Moscow gave Uribe and Claudín the role of judges in the purge of PCE leadership that began in November 1947.
On 7 September 1950 the Spanish communists were outlawed in France.
Uribe moved to Prague, Czechoslovakia with Mije and Enrique Líster, while Carrillo and Antón remained underground in Paris.

Joseph Stalin died in March 1953 and in July 1953 Antón was thrown out of the Political Bureau, leaving Uribe, Ibárruri and Carrillo as the PCE leaders.
These three led the 5th PCE Congress in Czechoslovakia in September 1954.
Carrillo began maneuvering for greater power.

After Nikita Khrushchev denounced Stalin, Ibárruri abandoned Uribe and began to support Carrillo.
In February 1956 Uribe was denounced at the post-Stalinist 20th Congress of the Communist Party of the Soviet Union in Moscow.
Both Ibárruri and Uribe were accused of the "cult of personality" by Fernando Claudín and Carrillo, but Uribe was the main target.
He was eliminated from the PCE executive in the central committee plenary session of July–August 1956.

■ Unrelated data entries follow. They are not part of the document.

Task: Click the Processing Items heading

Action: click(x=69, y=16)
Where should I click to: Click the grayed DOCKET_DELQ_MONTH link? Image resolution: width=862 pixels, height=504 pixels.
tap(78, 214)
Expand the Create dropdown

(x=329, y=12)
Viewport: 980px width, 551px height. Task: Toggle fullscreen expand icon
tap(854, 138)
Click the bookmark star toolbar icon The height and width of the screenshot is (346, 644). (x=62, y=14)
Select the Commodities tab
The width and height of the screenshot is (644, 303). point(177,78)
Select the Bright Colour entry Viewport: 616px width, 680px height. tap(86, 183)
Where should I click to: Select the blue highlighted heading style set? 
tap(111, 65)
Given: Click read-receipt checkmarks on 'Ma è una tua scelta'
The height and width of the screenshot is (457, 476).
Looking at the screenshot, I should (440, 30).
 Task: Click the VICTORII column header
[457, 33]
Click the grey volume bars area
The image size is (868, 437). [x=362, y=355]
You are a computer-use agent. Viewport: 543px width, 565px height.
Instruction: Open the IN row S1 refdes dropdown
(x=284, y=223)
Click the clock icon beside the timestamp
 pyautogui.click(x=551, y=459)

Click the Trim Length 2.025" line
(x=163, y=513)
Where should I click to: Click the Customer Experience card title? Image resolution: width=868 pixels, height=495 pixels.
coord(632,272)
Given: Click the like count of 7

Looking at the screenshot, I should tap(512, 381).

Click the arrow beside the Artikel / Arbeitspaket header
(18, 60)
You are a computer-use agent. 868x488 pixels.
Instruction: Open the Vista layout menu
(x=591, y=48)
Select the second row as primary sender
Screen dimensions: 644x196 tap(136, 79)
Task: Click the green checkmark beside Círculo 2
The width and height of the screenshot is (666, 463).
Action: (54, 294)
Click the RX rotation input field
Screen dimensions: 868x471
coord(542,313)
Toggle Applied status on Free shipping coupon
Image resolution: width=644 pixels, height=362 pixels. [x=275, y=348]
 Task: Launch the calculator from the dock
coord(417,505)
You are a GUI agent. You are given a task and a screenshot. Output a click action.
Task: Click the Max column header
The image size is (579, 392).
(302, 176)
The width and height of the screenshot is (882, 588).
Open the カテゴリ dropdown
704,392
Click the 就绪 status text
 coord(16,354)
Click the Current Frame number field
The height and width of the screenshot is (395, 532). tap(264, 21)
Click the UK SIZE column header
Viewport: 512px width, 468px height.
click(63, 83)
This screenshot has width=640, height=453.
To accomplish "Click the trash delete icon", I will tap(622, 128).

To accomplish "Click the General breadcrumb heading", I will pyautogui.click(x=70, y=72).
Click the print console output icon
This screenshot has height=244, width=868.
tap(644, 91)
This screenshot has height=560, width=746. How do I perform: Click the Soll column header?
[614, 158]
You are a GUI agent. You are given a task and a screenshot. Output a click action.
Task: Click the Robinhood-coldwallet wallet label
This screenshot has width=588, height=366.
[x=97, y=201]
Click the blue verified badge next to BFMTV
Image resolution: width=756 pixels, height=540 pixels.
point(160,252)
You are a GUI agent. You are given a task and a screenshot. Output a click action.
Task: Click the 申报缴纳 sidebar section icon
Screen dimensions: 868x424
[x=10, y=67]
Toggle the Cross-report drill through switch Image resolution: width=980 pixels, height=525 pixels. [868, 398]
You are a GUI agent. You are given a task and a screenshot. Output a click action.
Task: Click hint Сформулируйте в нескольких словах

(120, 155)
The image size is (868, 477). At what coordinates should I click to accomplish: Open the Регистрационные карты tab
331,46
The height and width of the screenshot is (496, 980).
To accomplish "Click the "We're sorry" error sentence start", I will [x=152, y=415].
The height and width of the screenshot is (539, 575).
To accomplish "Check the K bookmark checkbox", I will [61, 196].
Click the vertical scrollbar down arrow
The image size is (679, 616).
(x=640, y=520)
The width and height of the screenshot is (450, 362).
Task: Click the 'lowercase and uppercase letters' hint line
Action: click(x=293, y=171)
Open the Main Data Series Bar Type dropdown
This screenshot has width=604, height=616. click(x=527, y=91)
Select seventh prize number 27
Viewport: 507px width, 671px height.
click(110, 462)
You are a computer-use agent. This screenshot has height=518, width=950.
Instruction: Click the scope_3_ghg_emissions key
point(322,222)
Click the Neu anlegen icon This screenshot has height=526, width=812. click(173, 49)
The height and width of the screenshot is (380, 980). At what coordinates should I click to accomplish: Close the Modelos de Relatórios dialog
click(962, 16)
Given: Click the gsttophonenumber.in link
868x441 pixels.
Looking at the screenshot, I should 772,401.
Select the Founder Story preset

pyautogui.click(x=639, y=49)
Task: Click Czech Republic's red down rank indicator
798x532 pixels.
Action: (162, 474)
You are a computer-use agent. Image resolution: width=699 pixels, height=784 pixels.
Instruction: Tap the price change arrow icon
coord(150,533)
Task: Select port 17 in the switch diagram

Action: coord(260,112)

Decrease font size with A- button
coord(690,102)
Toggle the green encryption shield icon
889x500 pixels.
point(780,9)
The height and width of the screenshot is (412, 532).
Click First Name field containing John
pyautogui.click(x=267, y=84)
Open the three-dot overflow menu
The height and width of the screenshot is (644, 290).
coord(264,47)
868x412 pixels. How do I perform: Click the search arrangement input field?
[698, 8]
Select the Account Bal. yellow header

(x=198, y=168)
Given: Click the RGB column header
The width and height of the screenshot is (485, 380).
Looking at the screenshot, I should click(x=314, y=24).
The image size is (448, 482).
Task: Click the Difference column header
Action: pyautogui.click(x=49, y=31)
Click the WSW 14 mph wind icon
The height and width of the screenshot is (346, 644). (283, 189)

Vicente Uribe died in Prague on 11 July 1961.

==Publications==

- Vicente Uribe (1937). "Nadie está autorizado para saquear campos y pueblos Ministerio de Agricultura"
- Vicente Uribe (1936). "A los campesinos de España, conferencia pronunciada en Algemesí el 29 de noviembre de 1936"
- Vicente Uribe (1937). "Nuestros hermanos, los campesinos. Conferencia pronunciada en el Teatro Apolo, de Valencia, el día 21 de enero de 1937, por Vicente Uribe, Ministro de Agricultura, Partido Comunista de España, [S.l.]"
- Vicente Uribe (1937). "Los campesinos y la República, conferencia pronunciada el día 22 de enero en el Teatro Apolo de Valencia, Partido Comunista"
- Vicente Uribe (1937). "Nuestra labor en el campo: discurso pronunciado en el Pleno del C. C. ampliado del Partido Comunista de España, celebrado en Valencia los días 5, 6, 7 y 8 de marzo de 1937"
- Vicente Uribe (1937). "La revolución en el campo: legislación agrícola"
- Vicente Uribe (1937). "La política agraria del Partido Comunista, conferencia pronunciada el domingo 4 de julio de 1937 en el cine Olympia de Valencia, por Vicente Uribe, Ministro de Agricultura, Partido Comunista de España"
- Vicente Uribe (1937). "Gobernar de cara al pueblo: discursos pronunciados desde el micrófono de Unión Radio y en el Teatro Calderón de Madrid"
- Vicente Uribe (1937). "Qué hacer en la nueva situación para ganar la guerra. Informe de Vicente Uribe en la Asamblea Nacional del Partido Comunista, resumen de Jesús Hernández"
- Vicente Uribe (1938). "El problema de las nacionalidades en España a luz de la guerra popular por la independencia de la República Española"
- Vicente Uribe (1938). "Producir más y entregar al gobierno el excedente es condición de la victoria. Conferencia pronunciada en el Teatro Circo de Albacete el día 30 de octubre de 1938"
- Vicente Uribe. "Discurso... en el cine Monumental"
- Vicente Uribe (1940). "Los intereses del pueblo español están en la paz (conferencia pronunciada en México el día 11 de mayo de 1940)"
- Vicente Uribe. "España, república de trabajadores, Campaña pro-reivindicación de la república, Acción Republicana Democrática Española"
- Vicente Uribe (1945). "Qué es y qué representa la unión nacional de los Españoles"
- Vicente Uribe (1949). "Yankee imperialism in Spain"
- Vicente Uribe (1954). "Informe sobre: "Programa del Partido", V Congreso del Partido Comunista de España"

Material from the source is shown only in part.